Ms Ekelund said the Government was keen to work with the proponents to head back to the drawing board, although she noted they also have the option of appealing the decision. "I think it's very clear what elements of the development can be improved," she said. "I guess it depends on how quickly their designers and architects can work ... but we would hope that they would work quickly on it so that we can get a development up and running on this site as soon as possible."
During the consultation phase the planning directorate received 59 written public submissions on the proposal, while they also sought the advice of a number of relevant organisations. The Conservator of Flora and Fauna was the only one to object, arguing a number of healthy trees would be damaged or lost.
Submissions from the ACT Heritage Council, ActewAGL, Icon Water, Territory and Municipal Services, Environment Protection Authority and ACT Fire and Rescue all supported the proposal, though most recommended further conditions be applied.

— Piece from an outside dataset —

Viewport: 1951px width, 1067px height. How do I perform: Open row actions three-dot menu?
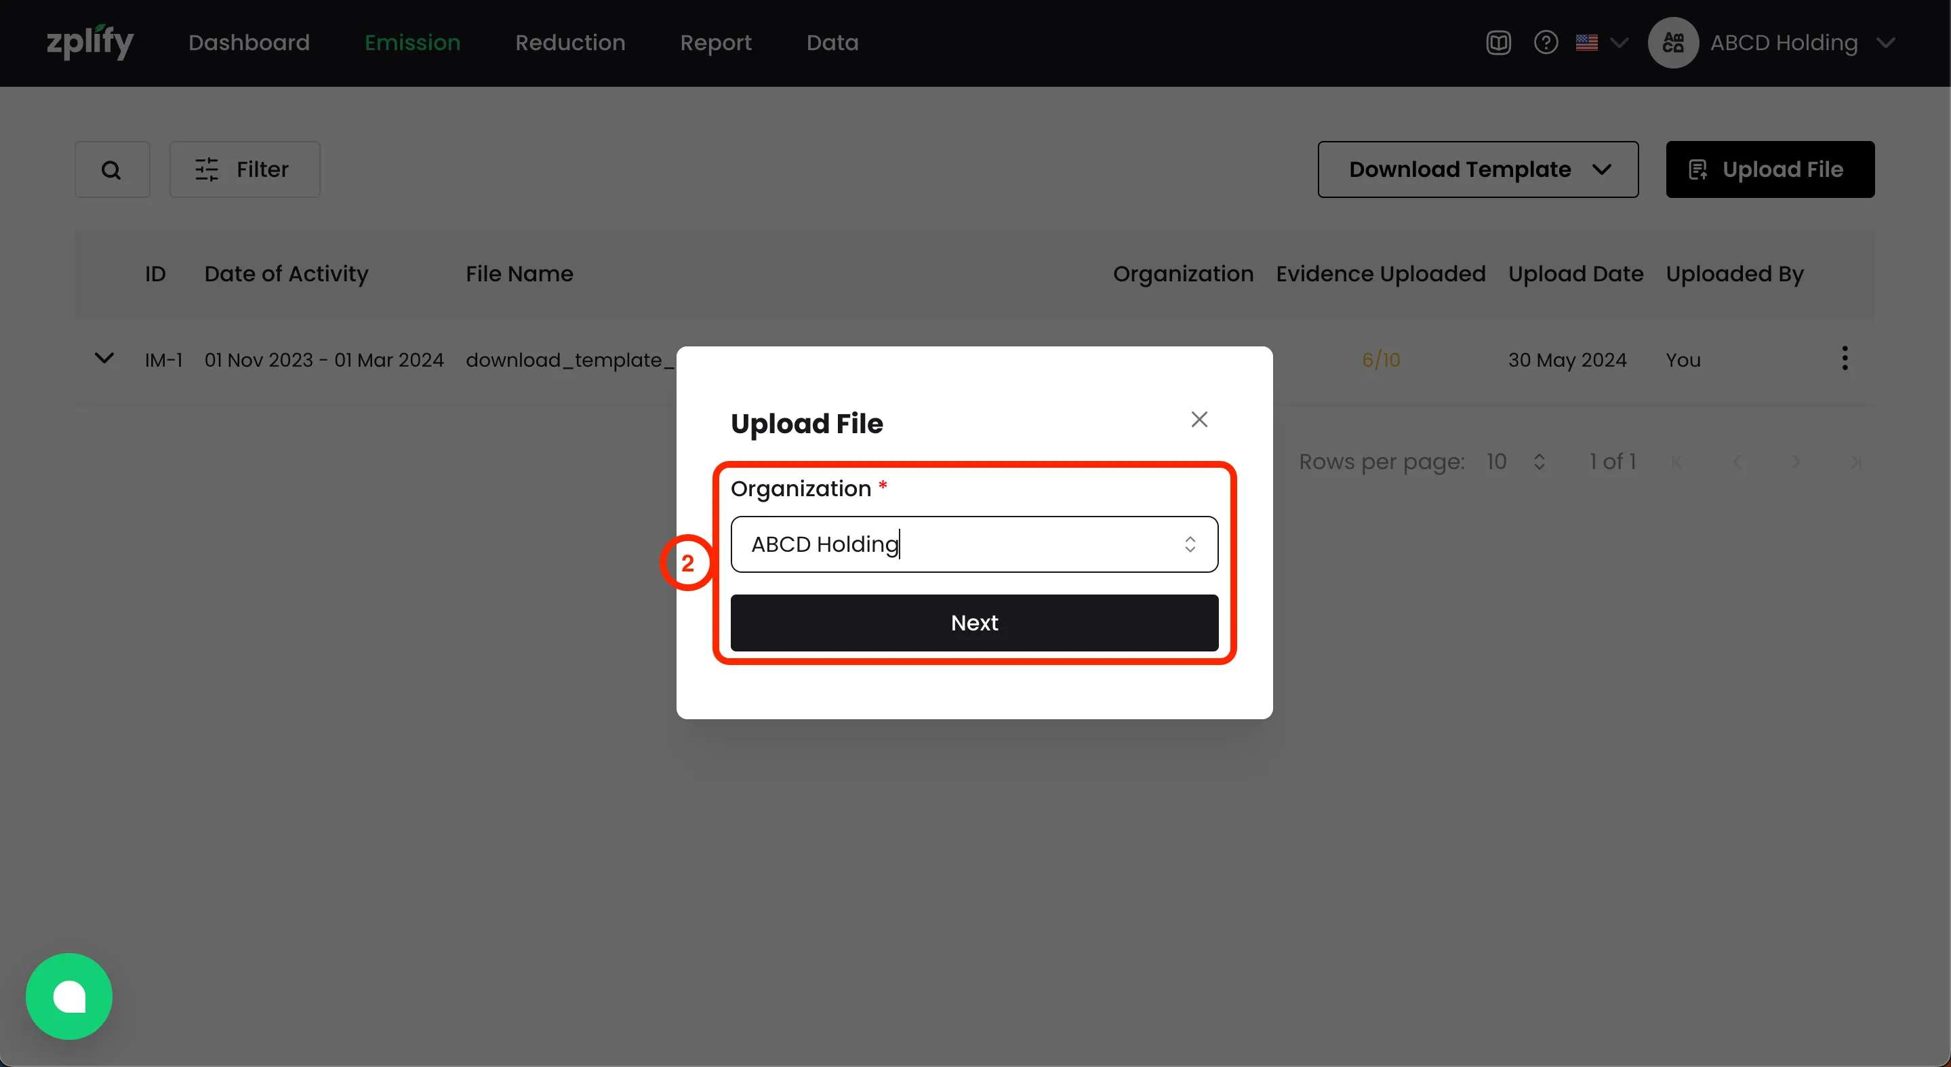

Plans failed common sense test: residents group
Dickson Residents Group spokeswoman Jane Goffman said the plans "failed the common sense test". "Business as usual doesn't cut the mustard, we need high quality proposals with real vision based on the best of modern urbanism and sustainable design," she said. "We congratulate the Government's planning officers for having the courage and conviction to stand up to powerful interests and insist on a better outcome for this city as a whole."
Ms Goffman said the community approved of the redevelopment of the Dickson site, just not the design of the proposal. "The agenda in the Dickson Master Plan was about 'modern urbanism', which is the concept of the walkable village," she said. "This particular proposal was in very direct conflict with all the principals within the Dickson Master Plan."